Solution: honor what mammals require during birth. Women are animals who experience a specific kind of brain activity in natural labor. Work with it, not against it, for a peaceful birth by providing them with dimness/darkness, warmth, quiet, and solitude (no feelings of being observed… even cameras may add to this). If you don’t, the consequences include activated fight/flight adrenaline response, heightening the mother’s fear (subconsciously or otherwise), thereby adding risk and difficulty to the birth for mother and child.
Problem: rushing the third stage (placenta delivery).
Solution: be patient and do not manually extract it. I took a nap after my 2nd stage of labor. This meant for a couple of hours, I ignored the third stage. I was exhausted. My baby and I needed to sleep, and I was comfortable and secure enough to know what was best for us, and I honored that. Some women get really worried if the placenta doesn’t arrive after 20 minutes, or 1 hour. While some women can deliver the placenta within 10 minutes, there is no sense in panicking if yours doesn’t come right away. Give it time. Enjoy your solitude and warmth and peace and quiet in this stage. Getting freaked out and attempting to use cord traction or going to the hospital for a doctor’s manual extraction often leads to avoidable post partum hemorrhages. Remember… the placenta wants to come out. It’s meant to. Unless you are certain something isn’t right, don’t assume that something is wrong. If your instincts tell you to acquire assistance, follow through. If you retain placenta due to hasty interference, this will increase your risks of infection and PPH.
Problem: laboring on your back.
Solution: labor freely in positions that come to you instinctively.Being on your back is unnatural and makes labor longer and harder for you and baby. You want to allow labor to flow along, not impede it. Not only does back delivery increase tearing and produce more immediate blood loss, but the various effects stemming from the disadvantage of the position could stress the body out and increase PPH risk.

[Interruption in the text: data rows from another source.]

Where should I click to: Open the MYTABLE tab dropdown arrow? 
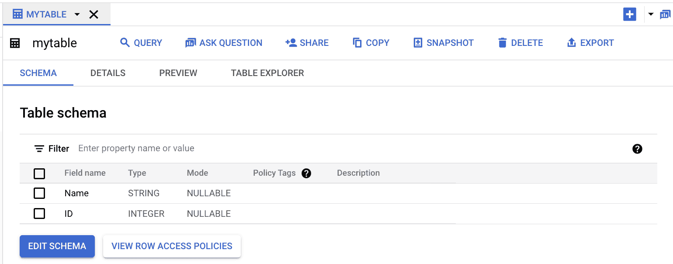point(77,14)
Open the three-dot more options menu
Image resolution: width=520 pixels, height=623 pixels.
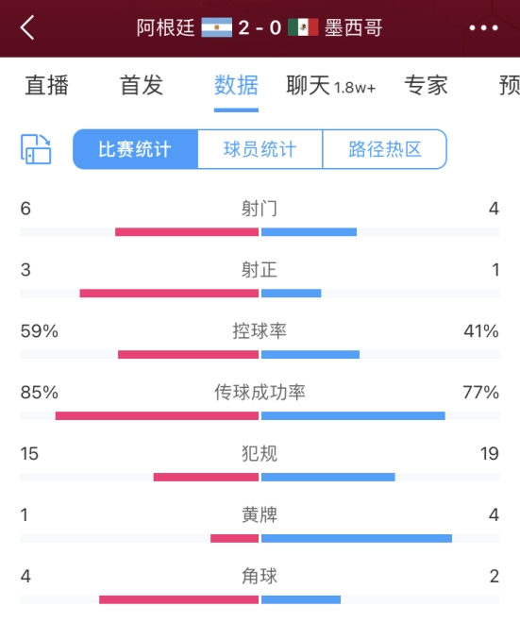point(483,27)
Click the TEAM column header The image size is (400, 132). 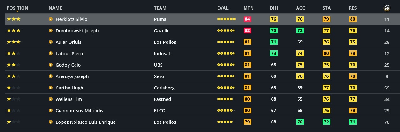[160, 8]
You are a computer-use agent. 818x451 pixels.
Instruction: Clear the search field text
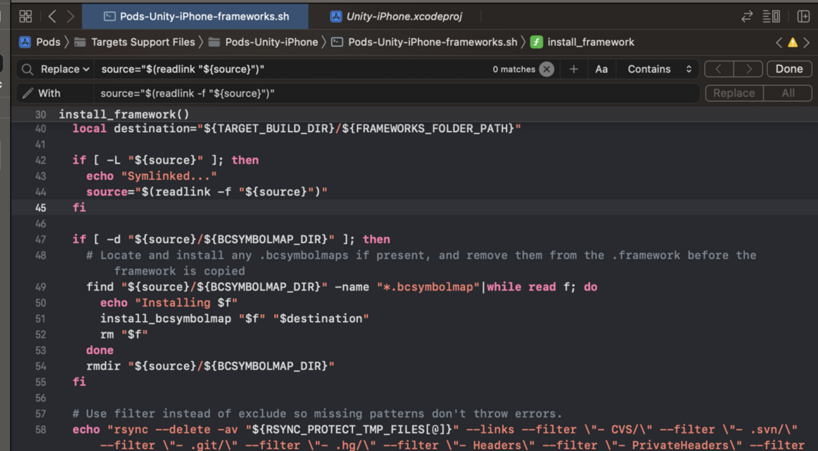(x=547, y=69)
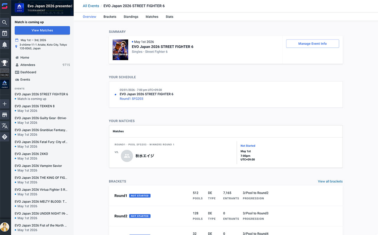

Problem: being induced or having other unnatural interventions.
Solution: don’t give in to induction. Drugs can cause hyper-stimulation of the uterus. Forceps and other instruments can cause undue damage to mother and baby; simply laboring naturally on one’s own and in natural positions would eliminate their “need”. Blood loss can be significant with these invasive factors. Any stimulation of labor outside of the baby’s hormonal signaling of readiness to start is usually totally unnecessary. C-sections also increase the risk of PPH.
Problem: doing too much after the birth.
Solution: stay off your feet and get some rest. Spend time nursing your newborn in a cozy bed, darkened room, and have that one on one skin to skin time whenever possible. Skin to skin contact directly after birth is desirable, anyway, for the health of mother and baby (especially if the baby is premature). It is normal, acceptable, and healthy for the mother and baby to stay in a relaxed and peaceful environment for many weeks after birth. Overextending yourself may not create a hemorrhage but could still result in excessive bleeding, so take care.
Most people will also tell you that how you look after your own health in pregnancy, specifically nutritionally, will have an impact on whether or not you experience post partum hemorrhage. Surely that (so eat healthy), these factors, and many more play a role in what your risk is. By eliminating as much of this static as possible, you increase the probability that your birth will be as peaceful and healthy as possible. Armed with this, you’ll be taking responsibility for your birth and doing the best you can to have the safest outcome for you and baby.
If you fear your bleeding may be a bit excessive after birth, consider consuming some placenta. Swallowing it raw can reduce bleeding greatly and quickly. Avoid rough uterine massage as that can increase pain and bleeding. Things you need to watch for are fever, symptoms of shock, and long, slow, steady excessive bleeds. None of this is to be construed as medical advice. Do your own research and be well.